MCLR is an internal benchmark each bank computes monthly. RLLR/RBLR is externally tied to the RBI repo rate and resets faster. Since Oct 2019, all new floating retail loans must be on an external benchmark.

Fixed vs floating rate — which is better in 2026?

Floating is cheaper today (~8.5–8.95%) and benefits if RBI cuts repo. Fixed (~9.5–10.5%) gives certainty but most "fixed" loans reset every 3–5 years.

What processing fee should I expect?

Typically 0.25–0.50% of loan + 18% GST, capped ₹10K–₹50K. Festive offers (Sep–Mar) often waive entirely — never accept the first quote.

How does foreclosure work?

Foreclose any time on a floating-rate loan with no penalty. Submit written request, settle outstanding principal + accrued interest, collect original documents within 30 days (₹5,000/day compensation if delayed).

Can NRIs get a home loan in India?

NRIs can fund up to 80% LTV, EMIs serviced via NRE/NRO. Tenure capped at 20–25 years or 60 years of age.
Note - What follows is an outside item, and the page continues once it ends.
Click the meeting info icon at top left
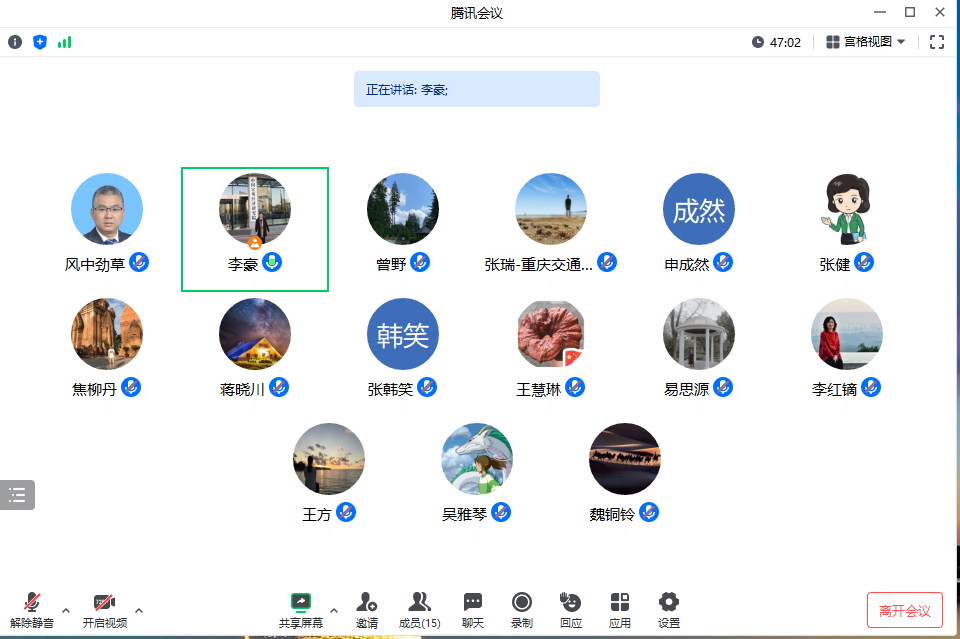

POA holder in India required.

Does a joint home loan increase eligibility?

Adding a co-applicant pools both incomes, raising sanctioned amount by 50–80%. Both co-owners independently claim 80C ₹1.5L principal each and 24(b) ₹2L interest each.

What is PMAY / CLSS subsidy?

PMAY-CLSS gave EWS/LIG/MIG borrowers an upfront interest subsidy of 3–6.5% on loans up to ₹6L–₹12L. Original CLSS closed 2022; PMAY 2.0 (Sep 2024) reopened with revised slabs — verify on pmaymis.gov.in.